When NOT to use this

  • Production code paths. Notebooks are exploratory tools — not deployment artefacts. Extract the code into a .py module, write tests, and import the module from the notebook for prototyping. Running papermill in production is fine for reports, not for services.
  • Long-lived background jobs. A kernel pinned to a browser tab is not a job runner. Use Airflow, Prefect, or plain cron + a Python script.
  • Source-controlled multi-developer collaboration on the same file. .ipynb merge conflicts are a recurring source of pain even with jupytext and nbstripout. Pair with a per-feature notebook convention or use a real IDE.
  • Strict reproducibility.

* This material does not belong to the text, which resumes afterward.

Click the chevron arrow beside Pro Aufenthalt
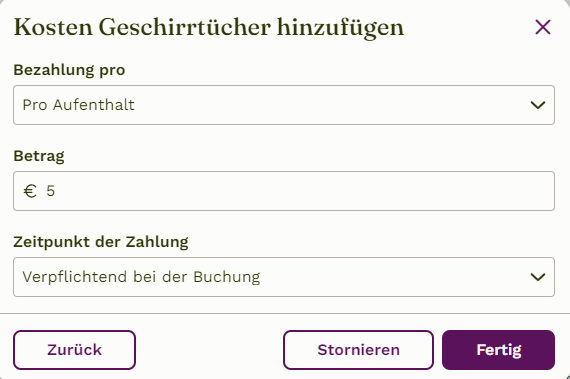 click(538, 105)

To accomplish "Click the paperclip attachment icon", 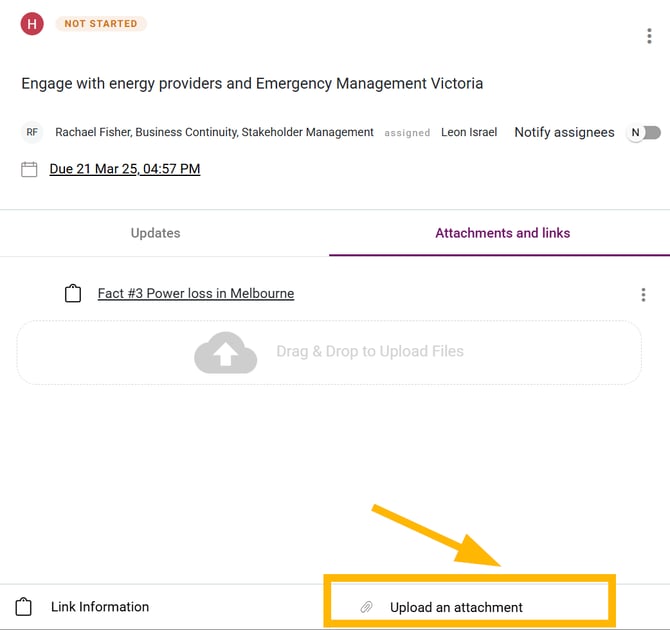I will pyautogui.click(x=367, y=607).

Cells can be executed out of order; "Restart kernel and run all" is the only reproducible mode and is easy to forget. For reproducibility-first workflows, consider marimo (cells form a DAG and re-run automatically).
  • Tight performance loops. The kernel's I/O round-trip adds ~1 ms per cell; that's invisible in interactive use but disqualifying for inner loops. Run hot code in .py files.